● **CONSIGNES**
Indiquez combien de lignes des données ci-dessous contiennent le mot « Click ». Répondez par ce nombre seul.

● **DONNÉES FOURNIES**
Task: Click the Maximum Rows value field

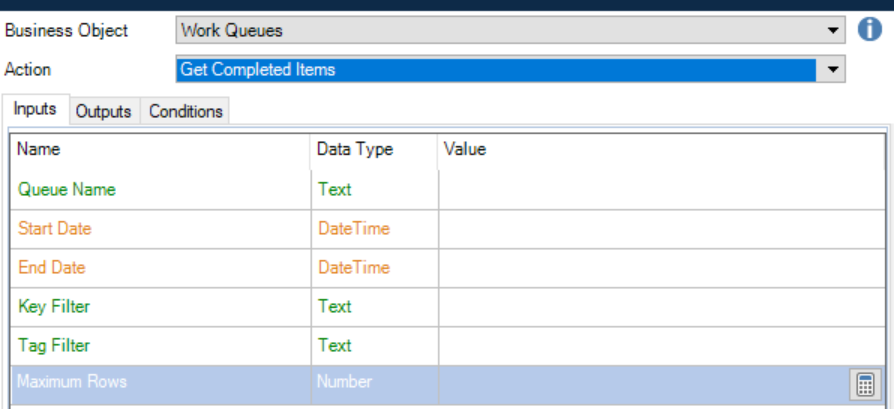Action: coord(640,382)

--

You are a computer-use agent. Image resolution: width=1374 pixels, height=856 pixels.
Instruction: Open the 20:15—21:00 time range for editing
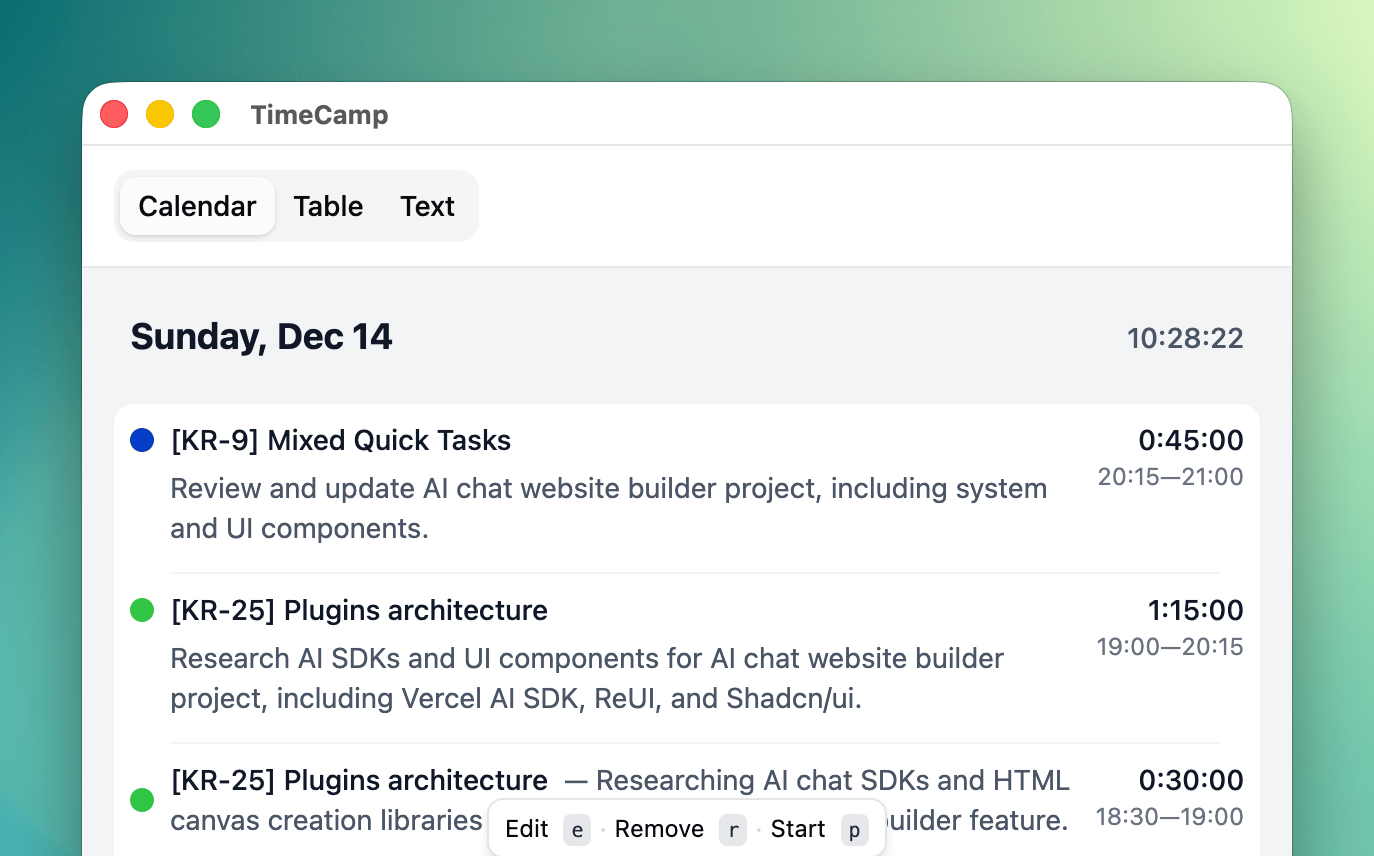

==

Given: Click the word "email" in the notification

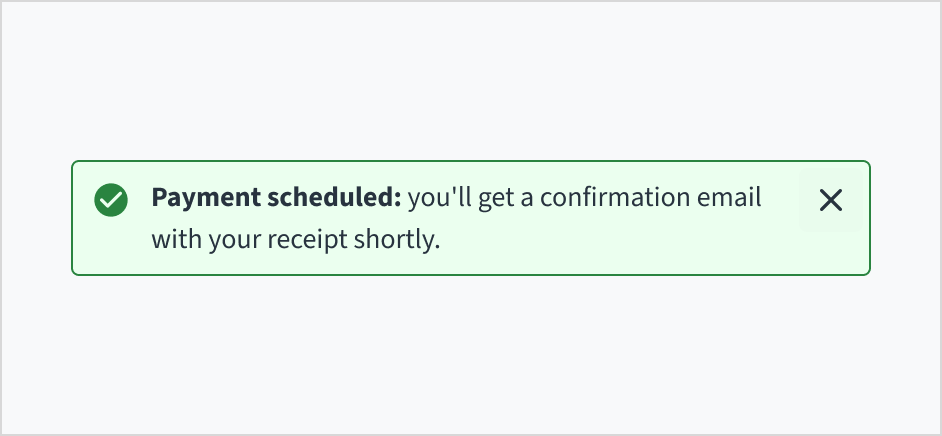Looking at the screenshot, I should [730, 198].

● **RÉPONSE COMPLÈTE**
2